WHAT TO WORK ON> The line containing "Image resolution: width=325, height=2576." marks the end: output every line of the data up to it, and that line too, exactly as written.

··· INFORMATION PROVIDED

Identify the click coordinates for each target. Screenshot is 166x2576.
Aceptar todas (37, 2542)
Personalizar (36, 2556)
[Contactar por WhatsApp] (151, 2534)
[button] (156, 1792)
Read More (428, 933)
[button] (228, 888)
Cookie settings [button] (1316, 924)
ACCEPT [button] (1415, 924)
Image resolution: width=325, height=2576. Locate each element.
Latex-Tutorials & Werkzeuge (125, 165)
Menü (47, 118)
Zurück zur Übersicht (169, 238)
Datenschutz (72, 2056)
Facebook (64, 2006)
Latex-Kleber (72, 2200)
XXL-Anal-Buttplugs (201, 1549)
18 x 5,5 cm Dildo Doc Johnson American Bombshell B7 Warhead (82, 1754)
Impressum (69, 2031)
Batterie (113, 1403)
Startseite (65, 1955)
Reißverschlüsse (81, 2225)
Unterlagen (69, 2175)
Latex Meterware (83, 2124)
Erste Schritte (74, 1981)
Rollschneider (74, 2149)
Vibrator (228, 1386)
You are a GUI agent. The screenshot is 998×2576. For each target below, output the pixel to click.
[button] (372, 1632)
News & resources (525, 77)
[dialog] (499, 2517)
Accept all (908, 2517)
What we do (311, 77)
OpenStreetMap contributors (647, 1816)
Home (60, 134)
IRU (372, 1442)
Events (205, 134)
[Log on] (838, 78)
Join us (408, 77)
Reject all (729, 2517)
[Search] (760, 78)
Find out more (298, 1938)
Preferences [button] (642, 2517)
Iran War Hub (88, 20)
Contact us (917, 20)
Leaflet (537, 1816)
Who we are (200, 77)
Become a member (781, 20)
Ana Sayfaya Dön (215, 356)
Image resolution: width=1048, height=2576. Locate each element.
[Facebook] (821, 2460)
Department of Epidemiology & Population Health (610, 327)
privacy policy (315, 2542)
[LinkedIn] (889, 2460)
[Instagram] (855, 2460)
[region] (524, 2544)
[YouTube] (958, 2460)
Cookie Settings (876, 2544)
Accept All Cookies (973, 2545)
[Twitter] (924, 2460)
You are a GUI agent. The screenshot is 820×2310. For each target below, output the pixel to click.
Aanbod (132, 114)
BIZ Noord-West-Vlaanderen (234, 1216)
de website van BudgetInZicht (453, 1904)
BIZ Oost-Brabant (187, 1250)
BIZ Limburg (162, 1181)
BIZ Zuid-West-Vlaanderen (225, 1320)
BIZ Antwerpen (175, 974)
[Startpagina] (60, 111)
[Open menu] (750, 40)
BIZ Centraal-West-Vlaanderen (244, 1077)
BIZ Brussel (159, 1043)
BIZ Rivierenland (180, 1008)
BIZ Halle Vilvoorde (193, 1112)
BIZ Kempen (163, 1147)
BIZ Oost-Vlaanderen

······

ANSWER BOX>
Identify the click coordinates for each target. Screenshot is 166x2576.
Aceptar todas (37, 2542)
Personalizar (36, 2556)
[Contactar por WhatsApp] (151, 2534)
[button] (156, 1792)
Read More (428, 933)
[button] (228, 888)
Cookie settings [button] (1316, 924)
ACCEPT [button] (1415, 924)
Image resolution: width=325, height=2576. Locate each element.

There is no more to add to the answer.